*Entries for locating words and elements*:
==*==

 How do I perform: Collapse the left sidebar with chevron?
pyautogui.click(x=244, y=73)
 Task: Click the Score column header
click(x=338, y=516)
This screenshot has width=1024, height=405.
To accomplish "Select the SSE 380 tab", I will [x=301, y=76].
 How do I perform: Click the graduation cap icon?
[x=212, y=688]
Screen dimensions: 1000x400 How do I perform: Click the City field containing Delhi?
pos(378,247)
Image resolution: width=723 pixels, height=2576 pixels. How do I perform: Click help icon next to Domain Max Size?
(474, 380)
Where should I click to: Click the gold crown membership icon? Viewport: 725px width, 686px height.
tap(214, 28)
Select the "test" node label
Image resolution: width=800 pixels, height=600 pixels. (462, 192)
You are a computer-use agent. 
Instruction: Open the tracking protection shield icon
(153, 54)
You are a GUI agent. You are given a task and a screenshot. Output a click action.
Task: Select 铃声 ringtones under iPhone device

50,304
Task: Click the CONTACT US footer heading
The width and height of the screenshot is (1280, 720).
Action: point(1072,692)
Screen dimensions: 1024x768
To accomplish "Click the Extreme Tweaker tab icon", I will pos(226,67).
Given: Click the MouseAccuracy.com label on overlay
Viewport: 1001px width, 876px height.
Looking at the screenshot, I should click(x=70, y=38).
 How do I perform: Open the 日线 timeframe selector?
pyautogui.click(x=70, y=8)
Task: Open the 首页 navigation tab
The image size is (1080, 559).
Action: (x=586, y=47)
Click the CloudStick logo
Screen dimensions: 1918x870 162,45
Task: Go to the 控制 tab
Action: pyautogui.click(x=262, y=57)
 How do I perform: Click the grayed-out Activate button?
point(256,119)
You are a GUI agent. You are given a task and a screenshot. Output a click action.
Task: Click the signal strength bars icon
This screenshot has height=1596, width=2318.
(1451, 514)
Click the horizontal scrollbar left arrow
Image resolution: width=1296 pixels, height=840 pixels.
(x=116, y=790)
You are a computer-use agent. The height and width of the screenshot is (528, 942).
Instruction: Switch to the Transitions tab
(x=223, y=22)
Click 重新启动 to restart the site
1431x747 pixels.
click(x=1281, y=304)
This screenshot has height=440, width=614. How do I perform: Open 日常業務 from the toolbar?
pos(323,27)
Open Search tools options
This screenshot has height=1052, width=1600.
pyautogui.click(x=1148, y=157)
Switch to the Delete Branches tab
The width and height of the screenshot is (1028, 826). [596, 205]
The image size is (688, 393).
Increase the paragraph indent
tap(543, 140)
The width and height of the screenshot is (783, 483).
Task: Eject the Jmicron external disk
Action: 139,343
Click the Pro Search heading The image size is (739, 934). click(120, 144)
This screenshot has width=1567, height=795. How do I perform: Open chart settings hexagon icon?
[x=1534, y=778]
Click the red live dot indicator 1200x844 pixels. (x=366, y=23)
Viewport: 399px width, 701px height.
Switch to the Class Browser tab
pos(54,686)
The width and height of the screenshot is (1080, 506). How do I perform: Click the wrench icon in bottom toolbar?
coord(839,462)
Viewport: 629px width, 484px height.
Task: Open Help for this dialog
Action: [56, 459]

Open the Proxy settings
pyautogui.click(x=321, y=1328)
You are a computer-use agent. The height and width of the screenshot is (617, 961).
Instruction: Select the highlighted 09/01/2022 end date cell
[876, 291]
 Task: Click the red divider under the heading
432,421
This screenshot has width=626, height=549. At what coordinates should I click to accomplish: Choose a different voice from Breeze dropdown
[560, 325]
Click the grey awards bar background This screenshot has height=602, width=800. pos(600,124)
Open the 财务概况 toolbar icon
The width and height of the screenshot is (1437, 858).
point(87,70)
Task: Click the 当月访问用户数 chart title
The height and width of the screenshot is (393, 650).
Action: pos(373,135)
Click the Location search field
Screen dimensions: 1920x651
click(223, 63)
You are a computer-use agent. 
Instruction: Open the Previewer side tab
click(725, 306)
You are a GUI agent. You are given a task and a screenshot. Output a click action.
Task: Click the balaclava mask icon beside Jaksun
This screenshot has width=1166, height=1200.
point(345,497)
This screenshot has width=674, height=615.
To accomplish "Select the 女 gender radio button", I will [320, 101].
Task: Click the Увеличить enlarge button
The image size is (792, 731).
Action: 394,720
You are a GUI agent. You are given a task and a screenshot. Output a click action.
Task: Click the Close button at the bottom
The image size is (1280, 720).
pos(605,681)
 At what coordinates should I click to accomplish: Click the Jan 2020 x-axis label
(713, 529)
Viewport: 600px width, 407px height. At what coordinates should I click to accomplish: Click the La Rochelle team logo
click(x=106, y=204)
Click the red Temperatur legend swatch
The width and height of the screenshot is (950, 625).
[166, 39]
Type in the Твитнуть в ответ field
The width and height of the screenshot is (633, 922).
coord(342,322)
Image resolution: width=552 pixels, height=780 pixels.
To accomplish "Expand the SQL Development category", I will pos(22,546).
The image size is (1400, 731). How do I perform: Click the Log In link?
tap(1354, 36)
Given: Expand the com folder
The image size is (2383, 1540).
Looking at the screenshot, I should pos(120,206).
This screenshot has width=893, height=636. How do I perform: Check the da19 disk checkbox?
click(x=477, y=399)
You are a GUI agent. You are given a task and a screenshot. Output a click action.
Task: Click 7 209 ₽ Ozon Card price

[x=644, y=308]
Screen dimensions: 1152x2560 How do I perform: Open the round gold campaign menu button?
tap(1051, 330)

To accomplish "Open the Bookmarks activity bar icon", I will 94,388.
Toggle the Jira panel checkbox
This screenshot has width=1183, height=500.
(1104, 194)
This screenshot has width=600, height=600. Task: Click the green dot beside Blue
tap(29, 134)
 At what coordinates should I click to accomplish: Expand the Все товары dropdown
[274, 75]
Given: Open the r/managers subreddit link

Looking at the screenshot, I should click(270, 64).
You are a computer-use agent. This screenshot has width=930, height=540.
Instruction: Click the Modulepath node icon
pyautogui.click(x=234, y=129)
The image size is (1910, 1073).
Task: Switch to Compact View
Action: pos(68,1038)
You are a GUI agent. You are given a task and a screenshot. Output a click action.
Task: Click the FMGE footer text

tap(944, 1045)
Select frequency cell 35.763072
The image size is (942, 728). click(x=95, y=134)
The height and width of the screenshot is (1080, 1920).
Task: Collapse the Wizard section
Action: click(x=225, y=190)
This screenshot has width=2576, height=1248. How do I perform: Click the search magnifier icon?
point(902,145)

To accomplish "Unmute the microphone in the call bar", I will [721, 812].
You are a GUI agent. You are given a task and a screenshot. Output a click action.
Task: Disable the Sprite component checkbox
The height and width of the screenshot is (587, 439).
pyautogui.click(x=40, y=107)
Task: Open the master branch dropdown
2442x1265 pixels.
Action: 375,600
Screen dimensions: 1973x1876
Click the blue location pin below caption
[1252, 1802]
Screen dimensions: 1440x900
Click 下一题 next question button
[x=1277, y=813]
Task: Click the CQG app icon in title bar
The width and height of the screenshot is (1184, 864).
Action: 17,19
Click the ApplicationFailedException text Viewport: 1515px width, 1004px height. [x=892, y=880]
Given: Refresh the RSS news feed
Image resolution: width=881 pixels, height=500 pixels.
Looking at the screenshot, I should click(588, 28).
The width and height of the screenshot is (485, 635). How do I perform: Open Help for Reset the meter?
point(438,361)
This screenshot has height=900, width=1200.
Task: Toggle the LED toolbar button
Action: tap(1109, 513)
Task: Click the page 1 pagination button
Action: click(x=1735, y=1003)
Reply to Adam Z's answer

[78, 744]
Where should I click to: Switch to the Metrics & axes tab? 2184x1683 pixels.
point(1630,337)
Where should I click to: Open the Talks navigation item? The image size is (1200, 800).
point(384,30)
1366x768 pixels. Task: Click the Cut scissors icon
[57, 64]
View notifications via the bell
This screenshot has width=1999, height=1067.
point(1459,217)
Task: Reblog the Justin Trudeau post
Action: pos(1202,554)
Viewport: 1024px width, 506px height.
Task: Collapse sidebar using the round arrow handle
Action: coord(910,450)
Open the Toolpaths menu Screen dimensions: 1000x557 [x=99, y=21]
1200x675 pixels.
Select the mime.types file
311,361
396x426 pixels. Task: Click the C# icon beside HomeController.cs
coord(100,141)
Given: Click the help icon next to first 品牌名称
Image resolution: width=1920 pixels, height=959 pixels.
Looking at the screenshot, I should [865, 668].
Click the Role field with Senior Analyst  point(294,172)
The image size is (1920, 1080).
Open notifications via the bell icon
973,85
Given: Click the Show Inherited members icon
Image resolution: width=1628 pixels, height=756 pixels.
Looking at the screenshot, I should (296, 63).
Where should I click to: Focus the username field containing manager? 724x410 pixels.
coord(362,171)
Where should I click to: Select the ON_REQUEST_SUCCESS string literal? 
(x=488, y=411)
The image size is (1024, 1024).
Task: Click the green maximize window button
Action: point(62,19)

==*==

*EXERCISE*: Change "Log In" to "Sign In" in the part of the lines that opens with the line containing "At what coordinates should I click to accomplish: Click the Jan" and closes with the line containing "point(902,145)". Give back only that part, with nothing else altered.

*COMPLETED TASK*:
 At what coordinates should I click to accomplish: Click the Jan 2020 x-axis label
(713, 529)
Viewport: 600px width, 407px height. At what coordinates should I click to accomplish: Click the La Rochelle team logo
click(x=106, y=204)
Click the red Temperatur legend swatch
The width and height of the screenshot is (950, 625).
[166, 39]
Type in the Твитнуть в ответ field
The width and height of the screenshot is (633, 922).
coord(342,322)
Image resolution: width=552 pixels, height=780 pixels.
To accomplish "Expand the SQL Development category", I will pos(22,546).
The image size is (1400, 731). How do I perform: Click the Sign In link?
tap(1354, 36)
Given: Expand the com folder
The image size is (2383, 1540).
Looking at the screenshot, I should pos(120,206).
This screenshot has width=893, height=636. How do I perform: Check the da19 disk checkbox?
click(x=477, y=399)
You are a GUI agent. You are given a task and a screenshot. Output a click action.
Task: Click 7 209 ₽ Ozon Card price

[x=644, y=308]
Screen dimensions: 1152x2560 How do I perform: Open the round gold campaign menu button?
tap(1051, 330)

To accomplish "Open the Bookmarks activity bar icon", I will 94,388.
Toggle the Jira panel checkbox
This screenshot has width=1183, height=500.
(1104, 194)
This screenshot has width=600, height=600. Task: Click the green dot beside Blue
tap(29, 134)
 At what coordinates should I click to accomplish: Expand the Все товары dropdown
[274, 75]
Given: Open the r/managers subreddit link

Looking at the screenshot, I should click(270, 64).
You are a computer-use agent. This screenshot has width=930, height=540.
Instruction: Click the Modulepath node icon
pyautogui.click(x=234, y=129)
The image size is (1910, 1073).
Task: Switch to Compact View
Action: pos(68,1038)
You are a GUI agent. You are given a task and a screenshot. Output a click action.
Task: Click the FMGE footer text

tap(944, 1045)
Select frequency cell 35.763072
The image size is (942, 728). click(x=95, y=134)
The height and width of the screenshot is (1080, 1920).
Task: Collapse the Wizard section
Action: click(x=225, y=190)
This screenshot has width=2576, height=1248. How do I perform: Click the search magnifier icon?
point(902,145)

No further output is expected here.